== Data shown ==
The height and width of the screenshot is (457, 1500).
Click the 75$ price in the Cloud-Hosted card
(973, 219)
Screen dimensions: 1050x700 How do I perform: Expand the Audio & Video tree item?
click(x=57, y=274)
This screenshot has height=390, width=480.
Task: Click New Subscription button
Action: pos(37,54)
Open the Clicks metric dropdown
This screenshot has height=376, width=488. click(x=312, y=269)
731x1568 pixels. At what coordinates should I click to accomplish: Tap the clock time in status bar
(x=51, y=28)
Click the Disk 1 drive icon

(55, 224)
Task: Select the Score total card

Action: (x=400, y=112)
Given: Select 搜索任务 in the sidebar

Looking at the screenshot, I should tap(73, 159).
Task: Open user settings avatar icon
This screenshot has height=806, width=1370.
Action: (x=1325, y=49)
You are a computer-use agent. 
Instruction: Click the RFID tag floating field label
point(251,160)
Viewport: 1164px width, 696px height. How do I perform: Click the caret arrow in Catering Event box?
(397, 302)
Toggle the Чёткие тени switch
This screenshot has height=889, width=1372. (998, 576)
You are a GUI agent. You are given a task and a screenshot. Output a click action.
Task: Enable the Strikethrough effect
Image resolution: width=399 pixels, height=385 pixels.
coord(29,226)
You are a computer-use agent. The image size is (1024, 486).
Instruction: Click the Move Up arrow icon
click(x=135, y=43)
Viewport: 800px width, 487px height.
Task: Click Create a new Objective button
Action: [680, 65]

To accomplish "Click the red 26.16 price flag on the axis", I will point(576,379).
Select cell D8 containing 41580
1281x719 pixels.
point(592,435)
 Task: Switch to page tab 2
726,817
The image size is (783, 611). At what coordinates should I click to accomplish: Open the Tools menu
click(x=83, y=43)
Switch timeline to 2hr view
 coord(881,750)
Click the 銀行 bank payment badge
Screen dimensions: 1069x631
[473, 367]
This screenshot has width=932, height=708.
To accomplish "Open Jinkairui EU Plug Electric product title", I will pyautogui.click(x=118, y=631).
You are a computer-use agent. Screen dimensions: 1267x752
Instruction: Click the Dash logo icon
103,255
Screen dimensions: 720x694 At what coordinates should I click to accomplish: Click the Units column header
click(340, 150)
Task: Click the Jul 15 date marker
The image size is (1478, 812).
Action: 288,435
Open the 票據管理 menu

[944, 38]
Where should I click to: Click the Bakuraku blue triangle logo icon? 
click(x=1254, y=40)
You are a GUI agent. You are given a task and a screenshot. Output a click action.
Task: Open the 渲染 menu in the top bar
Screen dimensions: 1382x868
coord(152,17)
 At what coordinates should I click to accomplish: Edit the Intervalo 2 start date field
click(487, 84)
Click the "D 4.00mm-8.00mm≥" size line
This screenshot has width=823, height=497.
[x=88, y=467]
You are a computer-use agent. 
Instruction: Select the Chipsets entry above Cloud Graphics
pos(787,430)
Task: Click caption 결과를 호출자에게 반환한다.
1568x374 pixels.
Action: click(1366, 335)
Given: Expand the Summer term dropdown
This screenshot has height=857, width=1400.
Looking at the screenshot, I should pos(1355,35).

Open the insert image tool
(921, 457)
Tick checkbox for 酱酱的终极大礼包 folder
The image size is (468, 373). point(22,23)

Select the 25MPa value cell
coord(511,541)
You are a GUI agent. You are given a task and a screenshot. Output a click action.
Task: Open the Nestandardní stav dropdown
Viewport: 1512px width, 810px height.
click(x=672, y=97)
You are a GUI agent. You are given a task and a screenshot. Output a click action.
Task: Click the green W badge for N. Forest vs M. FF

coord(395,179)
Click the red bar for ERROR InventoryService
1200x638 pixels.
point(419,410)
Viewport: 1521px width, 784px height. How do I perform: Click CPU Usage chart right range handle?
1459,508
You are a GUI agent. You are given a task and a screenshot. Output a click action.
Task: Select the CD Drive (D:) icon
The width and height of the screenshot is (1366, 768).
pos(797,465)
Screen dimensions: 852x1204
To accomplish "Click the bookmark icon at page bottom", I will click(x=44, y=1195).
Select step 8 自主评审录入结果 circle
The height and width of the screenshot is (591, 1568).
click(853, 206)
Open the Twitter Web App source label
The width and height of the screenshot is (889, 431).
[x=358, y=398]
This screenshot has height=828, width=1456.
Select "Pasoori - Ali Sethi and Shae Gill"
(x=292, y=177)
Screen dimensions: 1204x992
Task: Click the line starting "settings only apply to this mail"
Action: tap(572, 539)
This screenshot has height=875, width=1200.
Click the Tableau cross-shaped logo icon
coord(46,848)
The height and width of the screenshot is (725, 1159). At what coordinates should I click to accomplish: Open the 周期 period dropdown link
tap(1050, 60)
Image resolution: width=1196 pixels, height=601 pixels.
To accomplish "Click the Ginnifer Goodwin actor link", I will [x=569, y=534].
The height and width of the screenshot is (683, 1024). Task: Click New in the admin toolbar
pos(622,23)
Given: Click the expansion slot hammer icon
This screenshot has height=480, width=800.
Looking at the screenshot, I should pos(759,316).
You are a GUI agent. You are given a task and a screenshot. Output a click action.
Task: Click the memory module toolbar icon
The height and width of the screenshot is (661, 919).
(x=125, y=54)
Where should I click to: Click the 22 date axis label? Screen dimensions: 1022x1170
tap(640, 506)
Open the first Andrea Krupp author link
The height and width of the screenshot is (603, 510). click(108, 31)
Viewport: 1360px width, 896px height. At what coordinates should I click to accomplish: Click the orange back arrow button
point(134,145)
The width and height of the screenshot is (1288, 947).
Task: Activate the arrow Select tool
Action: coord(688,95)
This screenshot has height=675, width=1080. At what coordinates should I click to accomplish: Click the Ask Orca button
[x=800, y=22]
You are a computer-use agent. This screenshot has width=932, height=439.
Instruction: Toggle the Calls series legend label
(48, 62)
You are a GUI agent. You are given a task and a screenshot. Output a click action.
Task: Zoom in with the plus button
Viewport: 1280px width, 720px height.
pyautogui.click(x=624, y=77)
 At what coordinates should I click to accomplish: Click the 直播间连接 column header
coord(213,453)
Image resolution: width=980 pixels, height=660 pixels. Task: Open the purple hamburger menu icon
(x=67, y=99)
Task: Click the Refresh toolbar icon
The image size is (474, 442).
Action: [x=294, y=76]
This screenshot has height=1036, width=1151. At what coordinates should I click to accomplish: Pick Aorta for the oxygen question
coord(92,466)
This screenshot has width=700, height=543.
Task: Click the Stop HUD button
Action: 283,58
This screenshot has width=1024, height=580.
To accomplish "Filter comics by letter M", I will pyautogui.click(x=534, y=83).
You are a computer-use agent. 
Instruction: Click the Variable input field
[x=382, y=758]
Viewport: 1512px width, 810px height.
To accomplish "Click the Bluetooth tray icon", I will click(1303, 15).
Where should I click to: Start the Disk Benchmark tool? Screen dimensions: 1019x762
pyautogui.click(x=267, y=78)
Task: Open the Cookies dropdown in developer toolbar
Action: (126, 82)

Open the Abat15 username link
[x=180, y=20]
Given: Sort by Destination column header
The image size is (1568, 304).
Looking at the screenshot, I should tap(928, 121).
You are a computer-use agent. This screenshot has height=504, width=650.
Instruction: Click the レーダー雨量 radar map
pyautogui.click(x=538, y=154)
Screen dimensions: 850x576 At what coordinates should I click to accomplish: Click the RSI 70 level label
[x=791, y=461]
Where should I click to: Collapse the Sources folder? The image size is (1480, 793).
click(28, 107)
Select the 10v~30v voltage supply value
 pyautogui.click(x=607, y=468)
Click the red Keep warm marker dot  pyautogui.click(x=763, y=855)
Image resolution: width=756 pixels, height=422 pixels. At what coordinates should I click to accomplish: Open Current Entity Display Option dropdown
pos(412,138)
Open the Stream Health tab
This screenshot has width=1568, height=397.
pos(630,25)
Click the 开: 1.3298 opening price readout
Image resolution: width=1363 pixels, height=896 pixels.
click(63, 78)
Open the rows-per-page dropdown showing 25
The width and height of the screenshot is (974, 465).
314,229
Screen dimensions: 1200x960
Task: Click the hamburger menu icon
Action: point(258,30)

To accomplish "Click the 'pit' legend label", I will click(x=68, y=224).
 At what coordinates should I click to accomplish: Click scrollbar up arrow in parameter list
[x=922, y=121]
===
What you are asked to do:
Give the number of lines in the data that contain the string "computer", and nothing else.

Output of the exercise:
7